Tu m’as toujours manqué, depuis mon enfance à aujourd’hui. Je t’attends encore à tous les spectacles, remises de bulletins, anniversaires que j’ai pu avoir. Le nombre de promesses oubliées… Quand je suis devenue grande, tu m’as ouvert les bras, mais c’est moi qui t’ai fait attendre, c’est moi qui t’ai promis des choses que je n’ai jamais réalisées.
Tu m’as annoncé ton cancer. Un cancer généralisé stade 4. Tu commençais ta chimiothérapie. Papa, pour moi, tu étais l’homme le plus fort au monde, c’est normal tu étais mon père. Tu es passé de cet homme fort, à celui que je borde dans son lit d’hôpital. Tu étais maigre, souffrant, faible, fatigué. Je te regardais, avec un nœud dans la gorge, je m’obligeais à te sourire, à faire comme si rien n’était. Je te voyais mourir tranquillement, sans pouvoir rien faire. Tout ce que je pouvais faire c’était m’assoir à tes côtés, te tenir doucement la main en attendant. Mais quand je te voyais, j’ai découvert qui tu étais, un peu, en dehors de mon père ou de la personne malade. J’ai vu ton être au premier degré, sans décorum. On était là, juste toi et moi à regarder le fleuve par la fenêtre, on se disait rien, comme d’habitude, mais on était vraiment ensemble pour une fois.
J’ai appris à t’aimer dans la maladie et je m’excuse de ne pas avoir été avec toi plus souvent. Je t’avais caché que je faisais une dépression, j’avais peur qu’encore une fois on ne se comprenne pas. Et la douleur que je ressentais était tellement intense que je l’évitais. Ce n’est pas toi que j’évitais, j’avais envie de regarder dans tes yeux, de te sentir près de moi. Mais la dépression me grugeait vraiment fort papa, j’avais de la misère à supporter la tristesse que j’avais quand je voyais ton cancer te tuer.
Osti de cancer.
J’avais appris à t’aimer, mais mal. J’imagine que c’était la même chose pour toi quand j’étais plus jeune, tu ne savais juste pas comment, mais tu m’aimais. On a raté quelque chose d’important, nous.
J’aimerais tant avoir une deuxième chance. Que notre dernière conversation devienne vraiment une première. J’aimerais réentendre ton « je t’aime ». Que tu me dises que tu es fier de moi. Que tu voies la femme que je suis devenue avec le temps. Que tu prennes ma fille dans tes bras.
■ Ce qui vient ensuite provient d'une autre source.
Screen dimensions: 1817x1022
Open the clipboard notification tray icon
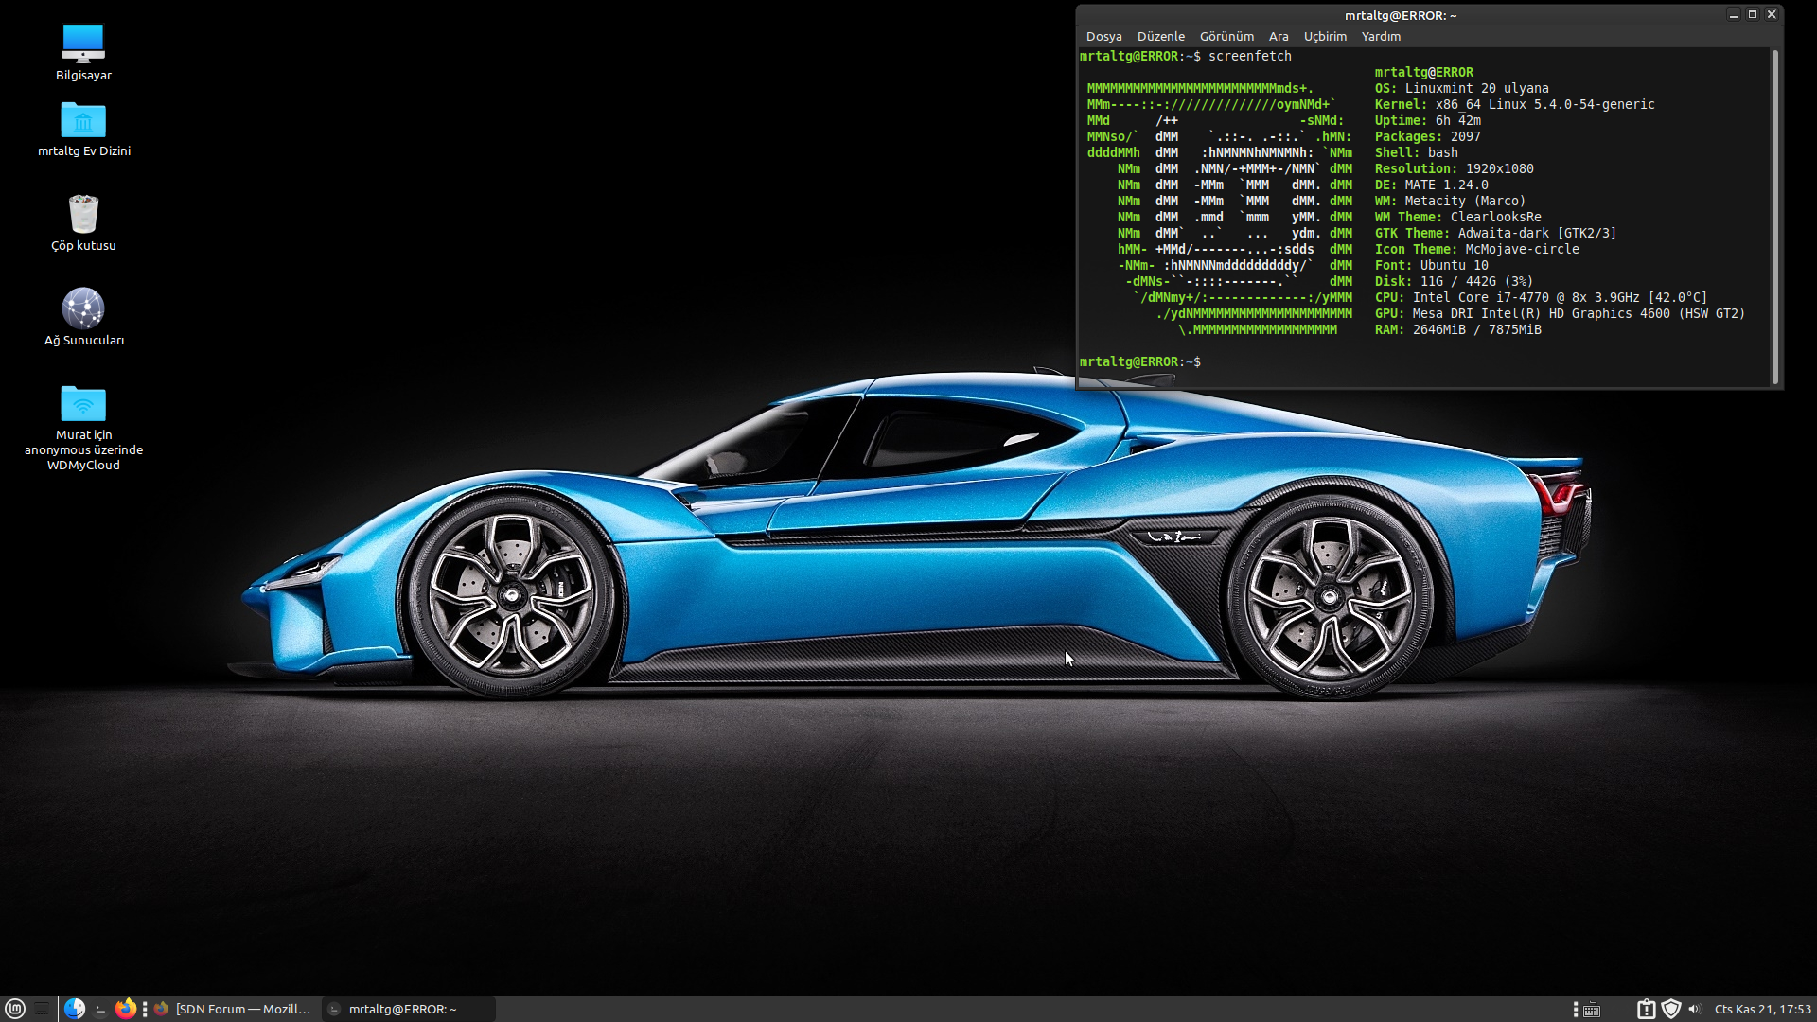click(x=1646, y=1010)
J’ai toujours voulu que tu sois fier de moi, tu étais ma structure, je voulais te prouver, me vendre moi-même. Quand tu es parti, mes clôtures se sont effondrées. C’est comme si tu partais avec la seule perception qui m’importait. Celles des autres n’étaient que secondaires, ceux qui restaient m’aimeraient inconditionnellement. Pas toi. Ma vie a pris le bord, je tuais ma vie, moi-même, j’ai essayé de me punir d’avoir gaspillé mon père. Il n’est pas possible de ravoir un père quand le vrai est parti. J’ai vécu une relation père-fille avec des gens de ma famille. Et je m’y attache, je ne veux pas la reperdre, mais jamais ces gens pourront te remplacer. Tu étais le seul que j’ai appelé papa.
Je vois des gens faire notre erreur encore papa, et cela m’attriste. J’aimerais les aider à tendre leurs mains pour ne pas avoir la peine que j’ai aujourd’hui. Qu’ils essaient de voir leurs parents comme j’ai pu te voir, à travers l’amour que tes yeux m’apportaient. Réussir à mettre de côté nos haines et nos remords qui ne servent à rien à l’intérieur d’une vie. Juste se voir, se parler, se regarder, que tu m’écoutes, juste prendre un verre de trop, que tu rénoves ma maison avec moi, que tu berces mon enfant, qu’on danse ensemble à mon mariage. Il y a des soirs que j’aimerais te dire à quel point ma vie est merveilleuse, il y en a d’autres que j’aimerais me laisser pleurer dans tes bras.
Je voudrais juste être ta fille encore un peu.
Je voudrais juste que tu sois vivant et que tu lises ce texte.